Thursday, September 11, 2008

New teacher in the department of TVS

Blurb: Meet Assistant Professor Meaghan Meachem, department of Television Studies

Section: Campus News
9/12/08

By Steve Cormier
Critic Staff


Meaghan Meachem will be the first to tell you that this is the last place she expected to be.
Meachem’s office, located above the News 7 studios here at Lyndon State College, belie the makings of a person not long for its space, with empty walls and even emptier shelves. But the closet-like workspace of this new and youthful Assistant Professor in the department of Television Studies is not her arena of choice, nor does it accurately show just how excited she is to be back.
“Even though it’s been 5 years it sort of feels like I never left,” Meachem said. “Things don’t change very much around here.”
Meachem is a 2003 graduate of the very department for which she now finds herself working in. A colleague now, she heartily admits that she has not forgotten her time here.
And that is what excites her about being back at Lyndon.

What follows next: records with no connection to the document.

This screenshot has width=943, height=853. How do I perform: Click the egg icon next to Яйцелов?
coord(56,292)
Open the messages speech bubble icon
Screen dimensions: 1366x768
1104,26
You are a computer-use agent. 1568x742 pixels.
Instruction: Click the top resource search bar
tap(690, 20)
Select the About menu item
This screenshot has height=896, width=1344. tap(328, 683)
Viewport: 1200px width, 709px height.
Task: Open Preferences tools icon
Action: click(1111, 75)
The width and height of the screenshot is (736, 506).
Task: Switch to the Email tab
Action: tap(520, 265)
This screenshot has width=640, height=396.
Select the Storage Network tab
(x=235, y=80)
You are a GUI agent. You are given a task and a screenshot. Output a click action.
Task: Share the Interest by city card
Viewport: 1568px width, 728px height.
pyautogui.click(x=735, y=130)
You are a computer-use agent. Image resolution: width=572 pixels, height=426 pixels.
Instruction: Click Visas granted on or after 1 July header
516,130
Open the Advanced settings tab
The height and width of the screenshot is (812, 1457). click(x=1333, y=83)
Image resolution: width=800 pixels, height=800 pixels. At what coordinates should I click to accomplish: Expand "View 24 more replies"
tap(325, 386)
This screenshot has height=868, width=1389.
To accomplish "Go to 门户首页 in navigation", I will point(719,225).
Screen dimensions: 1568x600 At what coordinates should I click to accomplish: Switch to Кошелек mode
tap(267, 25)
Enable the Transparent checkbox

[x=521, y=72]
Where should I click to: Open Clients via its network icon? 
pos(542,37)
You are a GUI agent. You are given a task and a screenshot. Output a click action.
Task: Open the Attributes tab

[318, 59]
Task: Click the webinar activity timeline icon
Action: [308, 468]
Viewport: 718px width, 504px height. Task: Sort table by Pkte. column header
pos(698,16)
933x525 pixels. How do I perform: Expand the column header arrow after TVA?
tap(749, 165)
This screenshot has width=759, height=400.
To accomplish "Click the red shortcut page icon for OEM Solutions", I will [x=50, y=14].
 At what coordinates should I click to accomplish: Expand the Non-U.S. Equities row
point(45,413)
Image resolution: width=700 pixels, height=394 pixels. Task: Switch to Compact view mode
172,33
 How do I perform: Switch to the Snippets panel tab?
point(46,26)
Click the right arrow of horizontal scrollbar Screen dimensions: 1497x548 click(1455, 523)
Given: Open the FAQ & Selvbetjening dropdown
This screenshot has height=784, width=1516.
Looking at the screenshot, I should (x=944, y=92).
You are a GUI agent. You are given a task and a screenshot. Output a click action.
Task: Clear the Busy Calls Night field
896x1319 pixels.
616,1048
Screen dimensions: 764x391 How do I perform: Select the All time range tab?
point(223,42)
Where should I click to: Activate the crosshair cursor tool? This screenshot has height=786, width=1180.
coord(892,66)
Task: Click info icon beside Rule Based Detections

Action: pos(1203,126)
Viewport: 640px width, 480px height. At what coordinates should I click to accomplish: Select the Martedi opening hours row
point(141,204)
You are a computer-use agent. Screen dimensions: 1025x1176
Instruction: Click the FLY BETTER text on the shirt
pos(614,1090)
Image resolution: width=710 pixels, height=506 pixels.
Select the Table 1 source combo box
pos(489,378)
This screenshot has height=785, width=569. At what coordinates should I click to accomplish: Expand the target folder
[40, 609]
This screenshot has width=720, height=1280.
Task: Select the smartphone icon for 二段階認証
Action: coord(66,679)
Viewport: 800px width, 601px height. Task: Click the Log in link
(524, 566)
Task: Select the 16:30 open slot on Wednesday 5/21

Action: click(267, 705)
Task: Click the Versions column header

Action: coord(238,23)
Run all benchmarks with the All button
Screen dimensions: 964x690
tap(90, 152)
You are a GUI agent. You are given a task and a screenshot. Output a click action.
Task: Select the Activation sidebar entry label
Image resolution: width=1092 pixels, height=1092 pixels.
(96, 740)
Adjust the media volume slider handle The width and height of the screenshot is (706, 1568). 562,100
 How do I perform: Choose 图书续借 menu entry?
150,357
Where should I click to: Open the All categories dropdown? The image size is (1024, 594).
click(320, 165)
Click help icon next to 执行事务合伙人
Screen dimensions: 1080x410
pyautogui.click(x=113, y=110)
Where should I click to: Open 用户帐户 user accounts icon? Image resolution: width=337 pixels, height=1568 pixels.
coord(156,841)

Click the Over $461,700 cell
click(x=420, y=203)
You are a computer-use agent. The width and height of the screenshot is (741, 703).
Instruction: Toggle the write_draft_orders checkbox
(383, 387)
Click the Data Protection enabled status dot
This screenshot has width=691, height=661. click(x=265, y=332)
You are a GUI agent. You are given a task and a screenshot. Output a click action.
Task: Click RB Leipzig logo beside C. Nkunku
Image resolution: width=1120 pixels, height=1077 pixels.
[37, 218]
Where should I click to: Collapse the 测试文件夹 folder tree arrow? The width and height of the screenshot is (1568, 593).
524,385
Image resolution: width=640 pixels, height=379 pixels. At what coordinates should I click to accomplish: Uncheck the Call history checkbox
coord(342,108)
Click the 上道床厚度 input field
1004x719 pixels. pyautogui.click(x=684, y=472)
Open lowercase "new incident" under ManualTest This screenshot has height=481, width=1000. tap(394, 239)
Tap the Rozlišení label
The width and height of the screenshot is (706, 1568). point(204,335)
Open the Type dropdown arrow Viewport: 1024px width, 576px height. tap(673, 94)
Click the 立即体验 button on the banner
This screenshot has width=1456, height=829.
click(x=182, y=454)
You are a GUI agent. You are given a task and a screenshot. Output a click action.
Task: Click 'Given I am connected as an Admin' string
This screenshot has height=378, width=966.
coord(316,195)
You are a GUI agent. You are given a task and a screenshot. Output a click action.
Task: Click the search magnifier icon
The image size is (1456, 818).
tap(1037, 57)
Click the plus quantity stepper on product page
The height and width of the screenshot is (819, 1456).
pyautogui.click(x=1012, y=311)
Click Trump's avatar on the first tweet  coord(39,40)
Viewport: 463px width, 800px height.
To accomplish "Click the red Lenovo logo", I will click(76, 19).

The television studies department and the News 7 team are so engrained in the school and community, with 9,000 viewing homes in northeast Vermont and northwestern New Hampshire, it is important to Meachem that students are getting a hands-on approach to learning.
“[The students] go out every day and do stories in the community just like every other news station would and so they’re immersed in and amongst that community all the time,” Meachem said.
Before joining the faculty here at Lyndon State College this year Meachem completed her master’s degree work in television and technology at Marlboro College in Marlboro, VT. She has taught at the Burr and Burton Academy in Manchester, VT and has worked in the private sphere for Greater Northshire Access Television doing photography and field production and for News 10 Now in Syracuse, NY, which is owned by the Time Warner Cable Company.
Having those opportunities and work experience, along with her time here at Lyndon as a student, makes Meachem a resource for her new students. “To bring the experiences I have in a studio production environment to the classroom makes it much more tangible,” she says, “and kind of fun because it makes me more real too.”